How explainable are adversarially-robust CNNs?

Three important criteria of existing convolutional neural networks (CNNs) are (1) test-set accuracy; (2) out-of-distribution accuracy; and (3) explainability. While these criteria have been studied independently, their relationship is unknown. For example, do CNNs that have a stronger out-of-distribution performance have also stronger explainability? Furthermore, most prior feature-importance studies only evaluate methods on 2-3 common vanilla ImageNet-trained CNNs, leaving it unknown how these methods generalize to CNNs of other architectures and training algorithms. Here, we perform the first, large-scale evaluation of the relations of the three criteria using 9 feature-importance methods and 12 ImageNet-trained CNNs that are of 3 training algorithms and 5 CNN architectures. We find several important insights and recommendations for ML practitioners. First, adversarially robust CNNs have a higher explainability score on gradient-based attribution methods (but not CAM-based or perturbation-based methods). Second, AdvProp models, despite being highly accurate more than both vanilla and robust models alone, are not superior in explainability. Third, among 9 feature attribution methods tested, GradCAM and RISE are consistently the best methods. Fourth, Insertion and Deletion are biased towards vanilla and robust models respectively, due to their strong correlation with the confidence score distributions of a CNN. Fifth, we did not find a single CNN to be the best in all three criteria, which interestingly suggests that CNNs are harder to interpret as they become more accurate.
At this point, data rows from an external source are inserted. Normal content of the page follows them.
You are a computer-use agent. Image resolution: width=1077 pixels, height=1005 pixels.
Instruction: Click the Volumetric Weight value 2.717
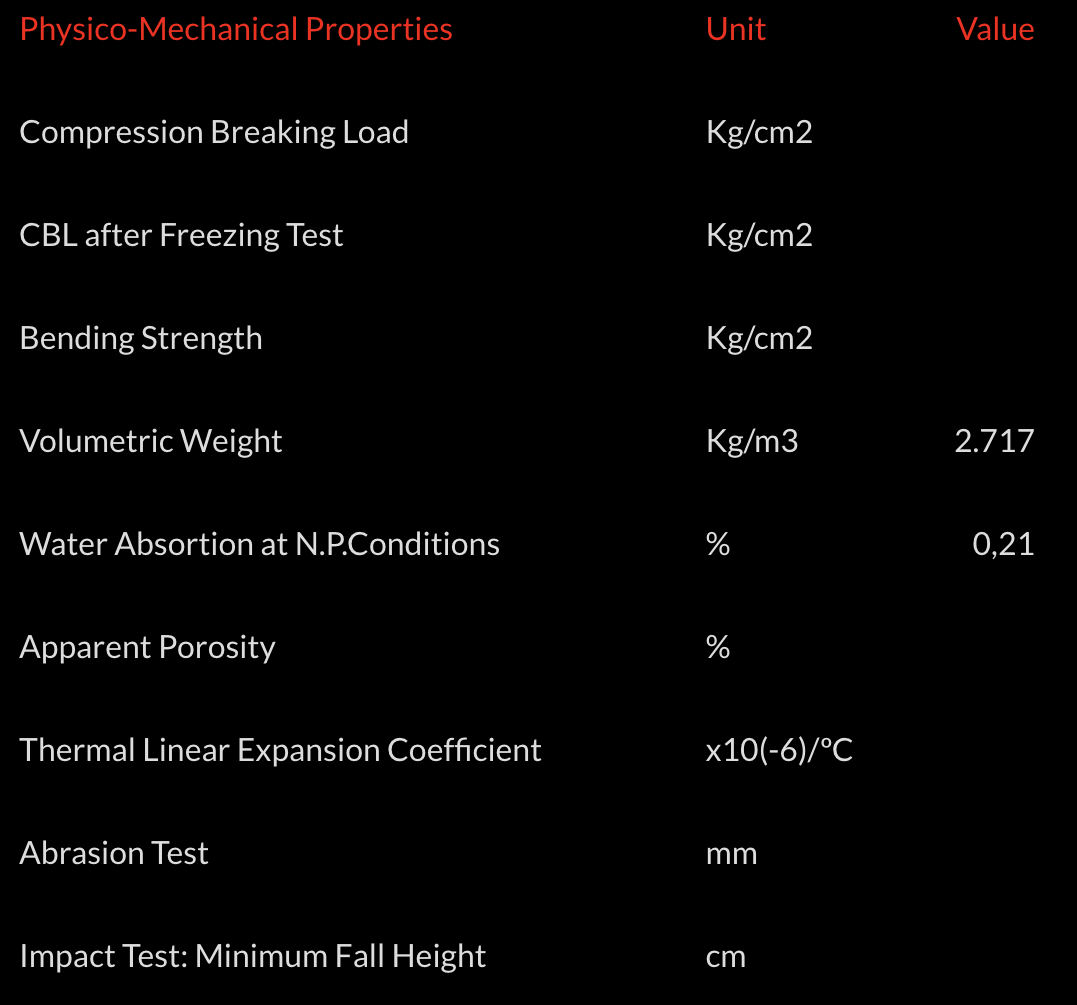point(994,441)

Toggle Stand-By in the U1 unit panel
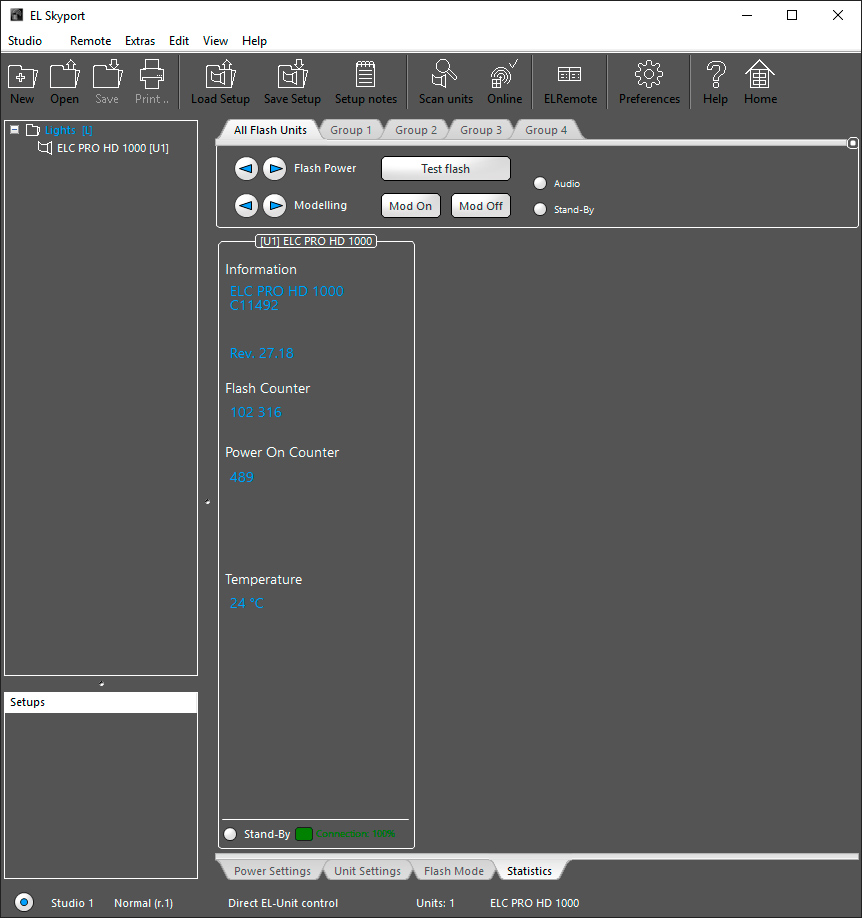click(231, 834)
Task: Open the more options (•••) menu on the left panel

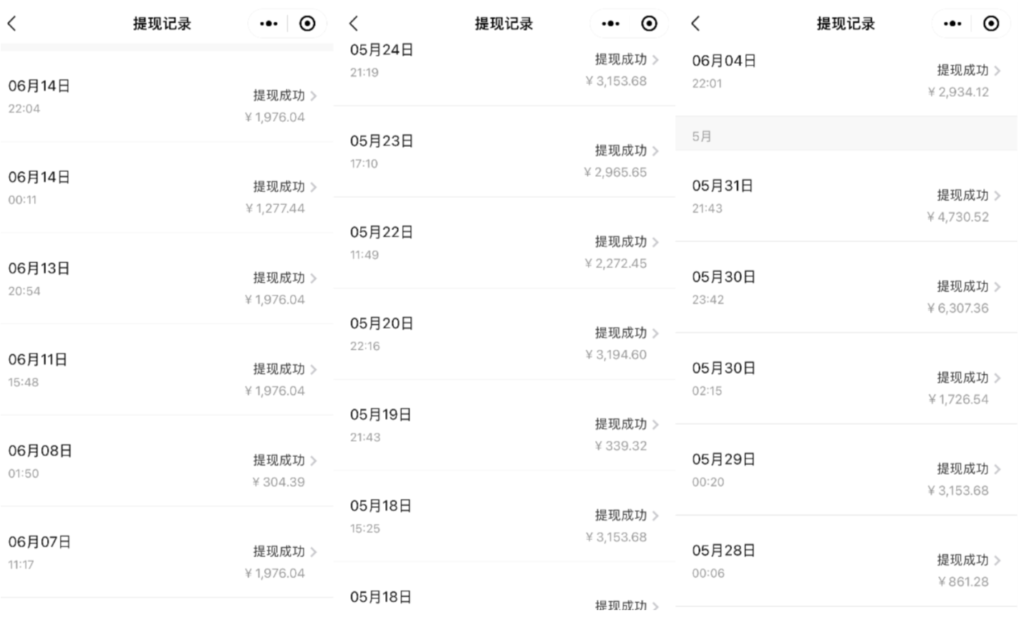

翻译：现有卷积神经网络（CNN）的三个重要准则是：(1) 测试集准确率；(2) 分布外准确率；(3) 可解释性。尽管这些准则已被独立研究，但它们之间的关系尚不明确。例如，分布外性能更强的CNN是否也具有更强的可解释性？此外，大多数先前的特征重要性研究仅对2-3种常见的普通ImageNet训练CNN进行评估，未能揭示这些方法如何推广至其他架构和训练算法的CNN。在此，我们首次使用9种特征重要性方法和12个ImageNet训练CNN（涵盖3种训练算法和5种CNN架构）对这三个准则的关系进行大规模评估。我们为机器学习从业者提供了若干重要见解和建议。第一，对抗性鲁棒CNN在基于梯度的归因方法（而非基于CAM或基于扰动的方法）上具有更高的可解释性评分。第二，AdvProp模型尽管在准确率上显著优于普通模型和鲁棒模型，但其可解释性并未表现出优势。第三，在测试的9种特征归因方法中，GradCAM和RISE始终是最佳方法。第四，Insertion和Deletion分别偏向普通模型和鲁棒模型，这是因为它们与CNN的置信度分数分布存在强相关性。第五，我们未发现任何CNN在所有三个准则上均表现最佳，这有趣地表明：随着CNN准确率的提升，其可解释性反而变得更困难。